For integers, there is no equivalent to _mm_shuffle_ps . To achieve the same effect in this case, you can do
SSE2
*pA = _mm_shuffle_epi32(_mm_unpacklo_epi32(*pA, _mm_shuffle_epi32(*pB, 0xe)),0xd8);
SSE4.1
*pA = _mm_blend_epi16(*pA, *pB, 0xf0);
or change a floating point domain like this
*pA = _mm_castps_si128( _mm_shuffle_ps(_mm_castsi128_ps(*pA), _mm_castsi128_ps(*pB), _MM_SHUFFLE(3, 2, 1 ,0)));
But changing domains can result in delayed interception delays on some processors. Keep in mind that according to Agner
Bypass delay is important in long dependency chains where latency is a bottleneck, but not where bandwidth is important, not latency.
You need to check your code and find out which method above is more efficient.
Fortunately, on most Intel / AMD processors there is usually no penalty for using shufps between most of the whole vector instructions. Agner says:
For example, I did not find any delays when mixing PADDD and shufps [on Sandybridge].
Nehalem has 2 delay delays for sending to / from shufps , but even then one shufps often still faster than several other commands. Additional instructions also have latency as well as bandwidth costs.
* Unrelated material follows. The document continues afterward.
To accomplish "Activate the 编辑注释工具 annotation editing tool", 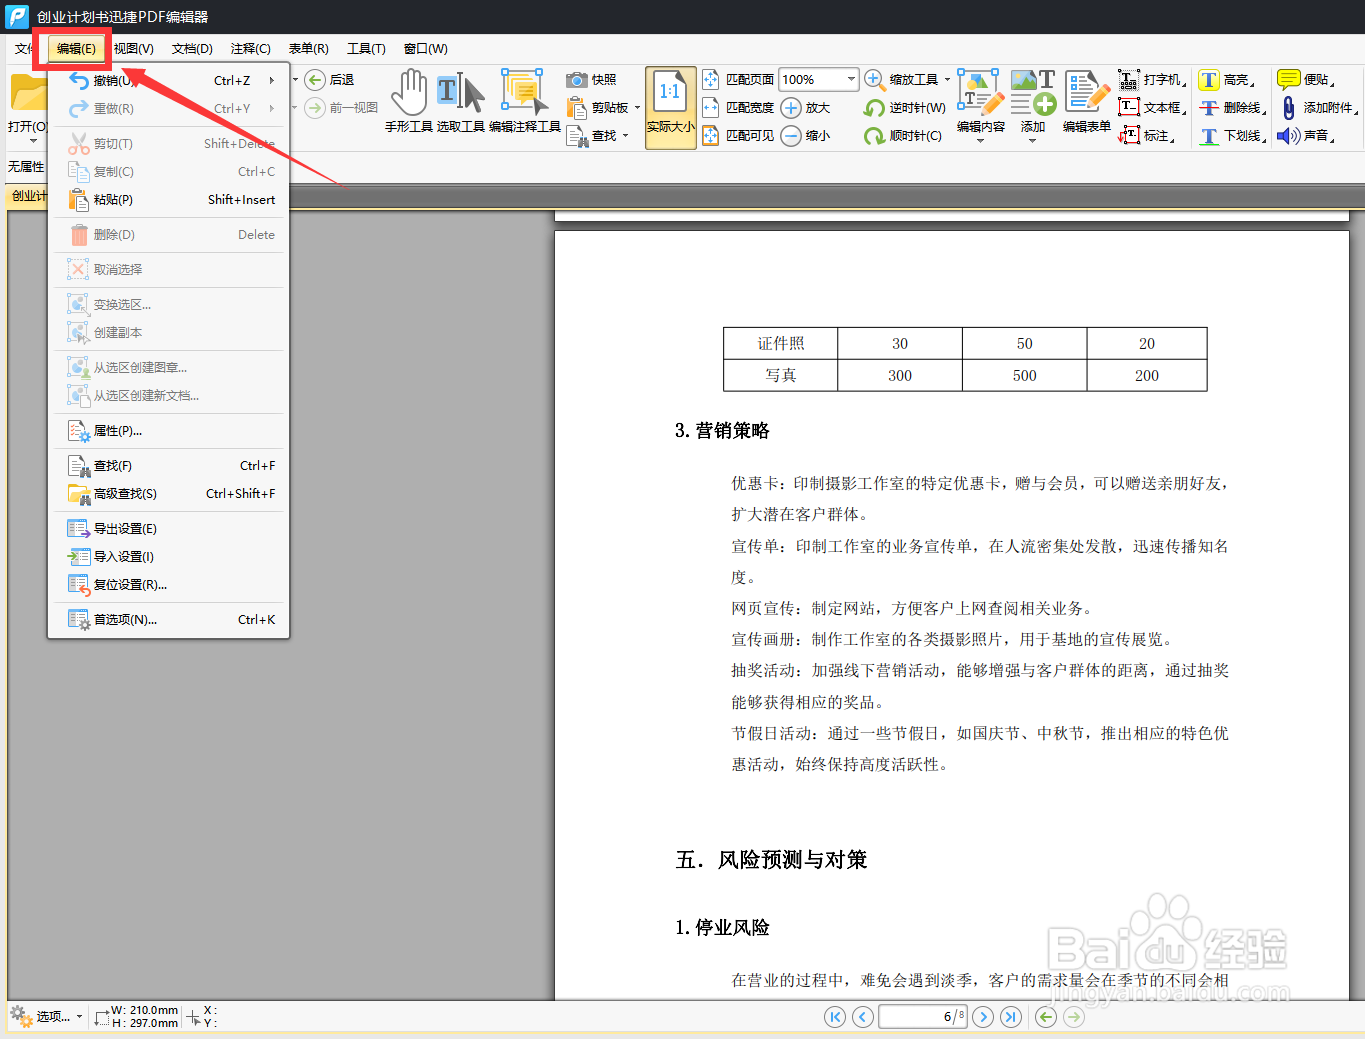I will tap(524, 100).
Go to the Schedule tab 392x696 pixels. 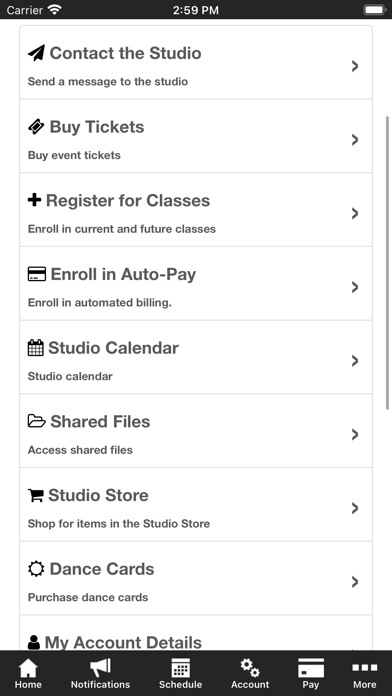tap(180, 674)
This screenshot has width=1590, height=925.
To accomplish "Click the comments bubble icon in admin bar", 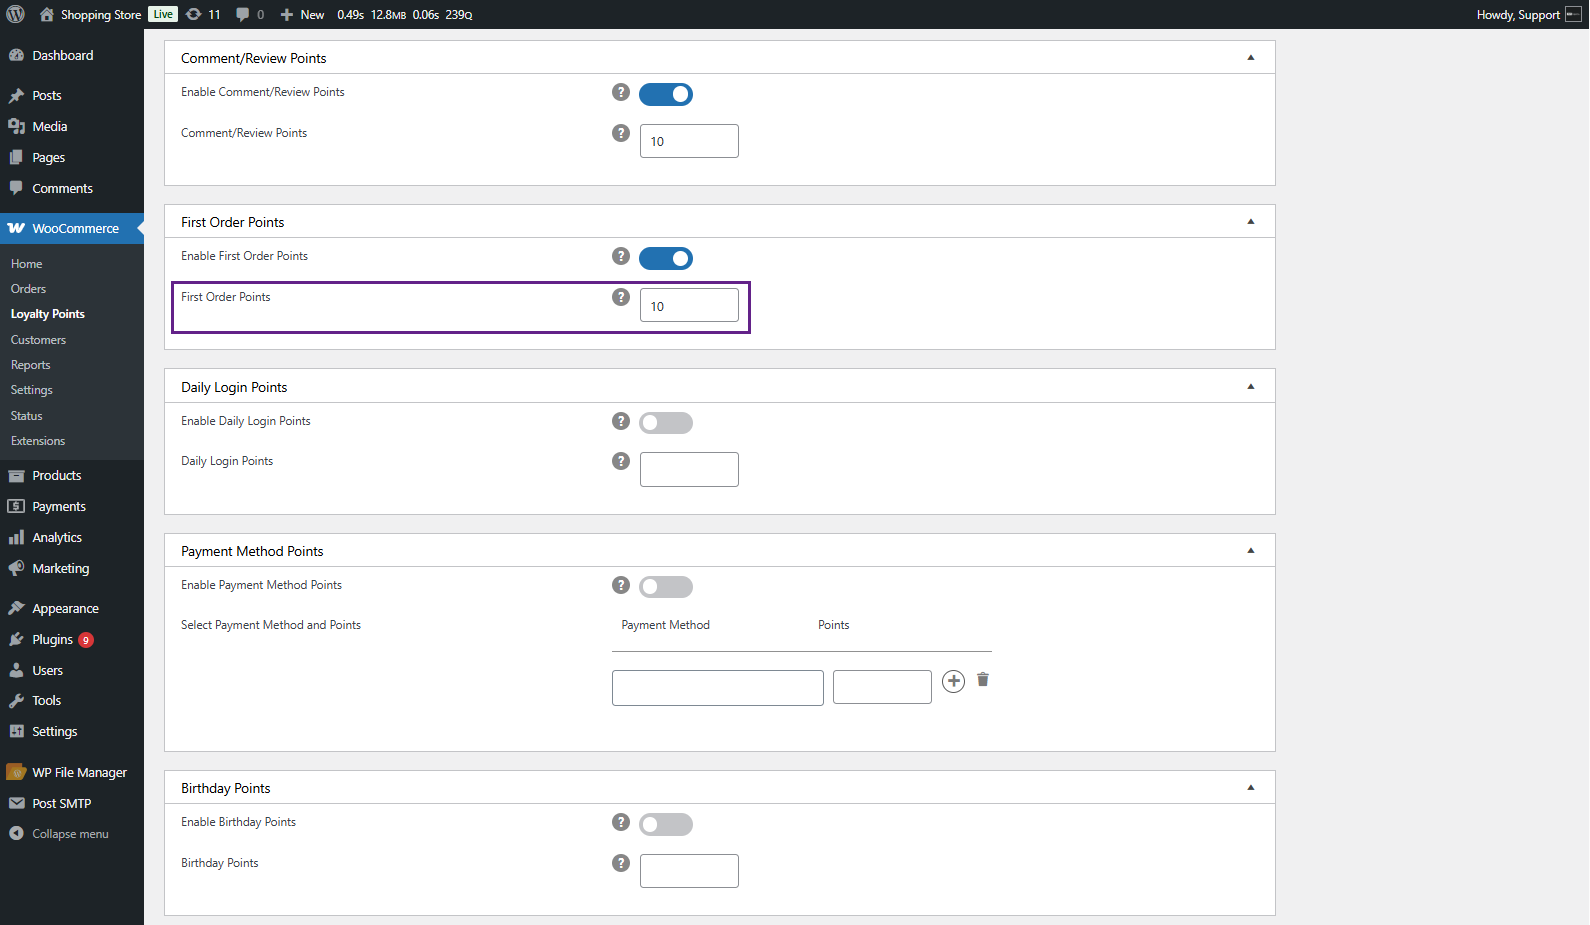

The converse (integer shuffling between mathematical FP instructions) is not so safe:
In the Agner Fog microarchitecture on page 112 in Example 8.3a, it shows that using PSHUFD ( _mm_shuffle_epi32 ) instead of shufps ( _mm_shuffle_ps ) when a bypass delay of four clock cycles occurs in the floating-point domain. In Example 8.3b, it uses SHUFPS to remove the delay (which works in its example).
Nehalem actually has five domains. Sass seems to be the most effective (workarounds did not exist before Sass). At Sandy Bridge, the delay is less significant. This is even more true for Haswell. In fact, according to Haswell Agner, he did not detect any delays between shufps or PSHUFD (see page 140).